I will defend a career’s worth of the anonymous and thankless work of reviewers who have provided the concerted kind of attention that I undoubtedly needed. It has made me, such as I am, a scholar of the peer-reviewed article and book. If I carry each kick, it aids my own revising, as I vow never again will they catch me out, okay, as it later turns out, maybe, once more. But then, no more.

Now, some think peer-review antiquated gate-keeping, arbitrarily or randomly assigned to two or more (overeager) gatekeepers. Some want to drag out of the closet, to thrust into the daylight of the crowd-sourced review, making it open and public.

Peer review was put to the test recently, when John Bohannon conducted a self-described “sting” operation targeting a set of 300 open access journals, including a good number of those already suspected of being in it only for the money. The sting caught out somewhat more than half that failed to conduct a review or at least no review that detected the fatal flaws built into the submitted sting paper. I don’t want to rehash the argument or the wave of critiques it provoked – Peter Suber’s review being among the best I encountered – in its own set of excellent post-factor and open set of peer reviews.

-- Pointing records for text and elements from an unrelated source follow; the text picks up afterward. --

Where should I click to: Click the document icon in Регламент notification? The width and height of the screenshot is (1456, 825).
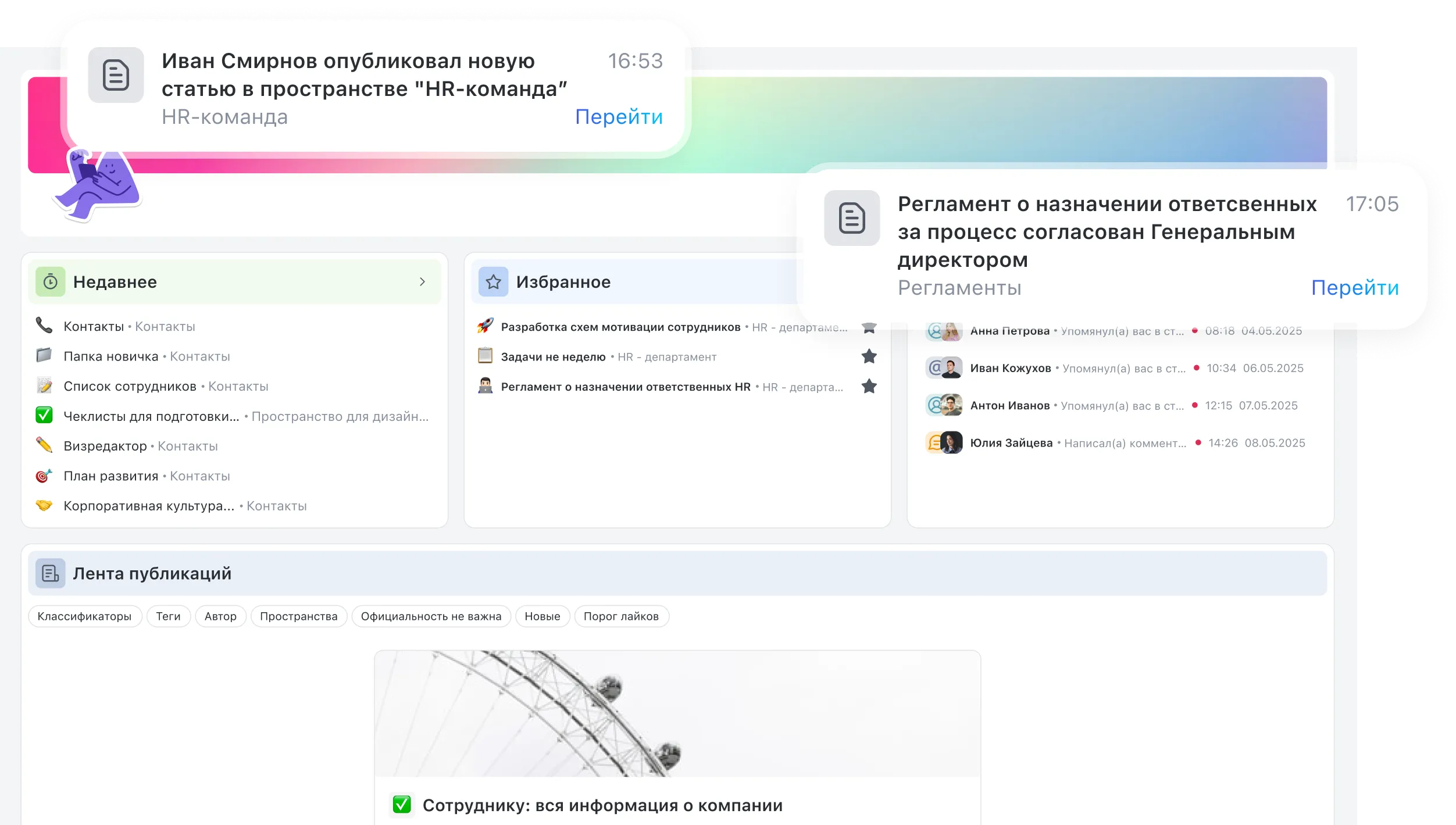point(852,218)
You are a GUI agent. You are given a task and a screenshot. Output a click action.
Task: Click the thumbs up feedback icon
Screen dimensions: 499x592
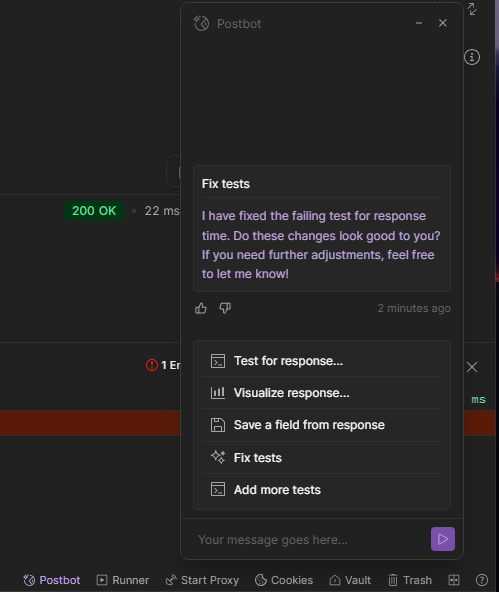[x=201, y=308]
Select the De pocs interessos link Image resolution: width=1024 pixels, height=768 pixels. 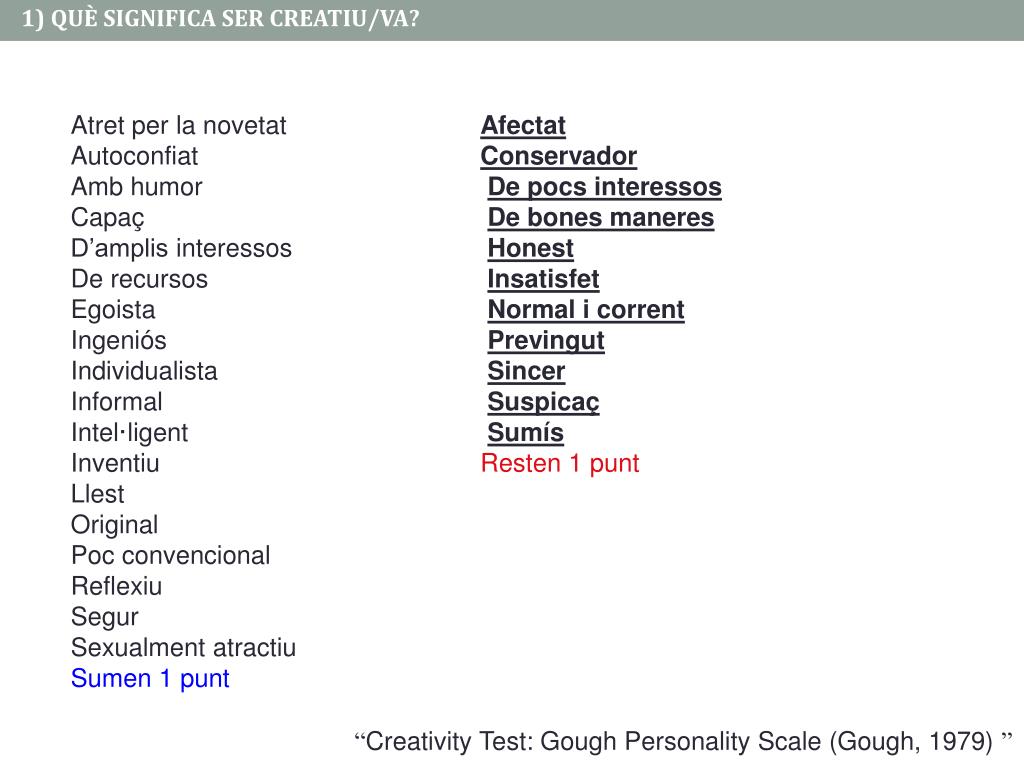[x=604, y=187]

Instead, I want to say, as an advocate of open access and one who has worked for a decade-and-a-half on open source journal publishing software that thousands of journals use, some unscrupulously, I want every research paper to have the benefit of access to the literature and the privilege of being carefully reviewed. Let the right to know be met by the right to be read seriously.

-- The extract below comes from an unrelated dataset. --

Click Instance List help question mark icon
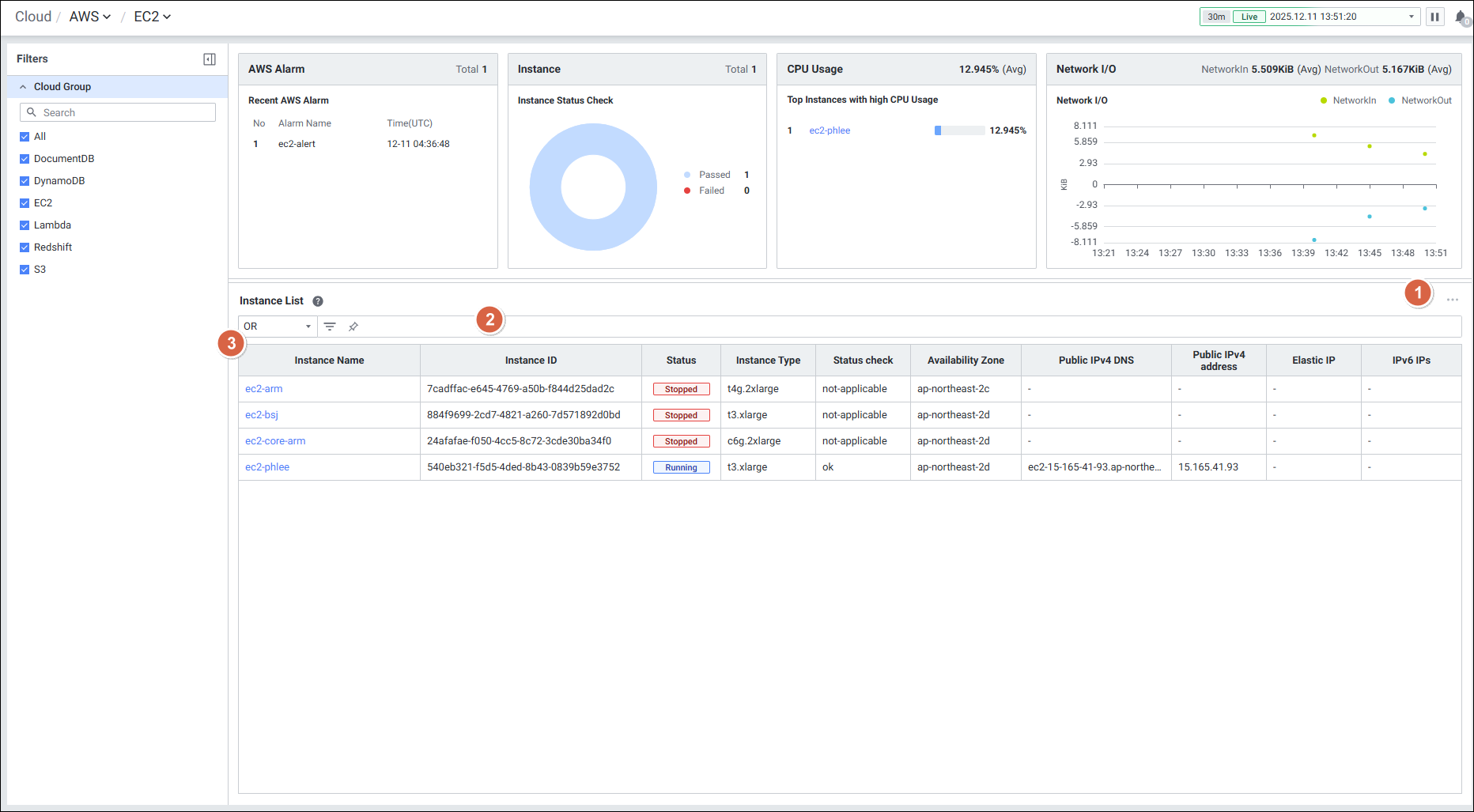 pyautogui.click(x=318, y=301)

To that end, I’d like someone to come up with a better idea for guiding researchers to open access journals that provide helpful, substantive reviews. That is, I don’t think the best idea is running a self-serving sting operation run by a subscription-journal intended to expose the unscrupulous and call into a question people’s right to knowledge through this model known as open access (Bohannon’s tag line – “A spoof paper concocted by Science reveals little or no scrutiny at many open-access journals”).

So as an incentive for coming up with a better method of driving out the bad, and protecting colleagues who may be new to publishing and working in institutions where it is hard to garner advice beyond unhelpful publish-in-the-top-journals, I offer an idea of my own, ready to be bested.

Someone, perhaps the Directory of Open Access Journals, or Jeffery Beall, or myself, should set up a virtual space for authors to affirm, from first hand-experience, a journals peer-reviewing policies. This would be a site where authors can identify journals and publishers that have, on their submitting an article, provided them with no evidence that a substantive peer review was conducted, at which point they withdrew it (as advised by this site that will provide email-templates for (a) asking for proof – show me the reviews – and (b) withdrawing an article, with a warning against posting it). Perhaps, authors will be able to include information on the academic credentials of the editors and editorial boards, the transparency of the pricing, and other matters. Checks will need to be put into place to authenticate the researchers and the submission of the article. And there needs to be an appeal process for the journal.

This would provide an incentive for editors to have better reviews, and better processes for sharing those reviews with authors. It will provide an incentive to authors not to go with an easy review-less acceptance from a journal (knowing others will identify it as review-less). Peer review is not simply about gatekeeping nor is it ever a guarantee of quality. It is, however, the very best method we have for improving the quality of the articles by which we live and learn.

Comments

  1. Antonin I. Pribetic

    I blogged about this topic a few years ago: http://thetrialwarrior.com/2010/09/12/good-grief-bait-switch-law-publishing-version/

    The post is nearing 25,000 views and 260 comments.

  2. And if this ‘modest proposal’ takes off, may it also be applied to non-OA journals? All this publicity about poor quality OA journals is damaging the OA process itself, but there are surely non-OA journals that also have dubious peer-review procedures.